▶ WORK REQUIRED
Up to the line containing "928x478 pixels.", nothing is kept; from that line through the end of the data below, output every line exactly.

▶ RECORDS PROVIDED
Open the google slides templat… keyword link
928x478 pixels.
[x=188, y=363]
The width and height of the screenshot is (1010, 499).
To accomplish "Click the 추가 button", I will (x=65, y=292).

▶ OUTPUT FOR THIS EXERCISE
928x478 pixels.
[x=188, y=363]
The width and height of the screenshot is (1010, 499).
To accomplish "Click the 추가 button", I will (x=65, y=292).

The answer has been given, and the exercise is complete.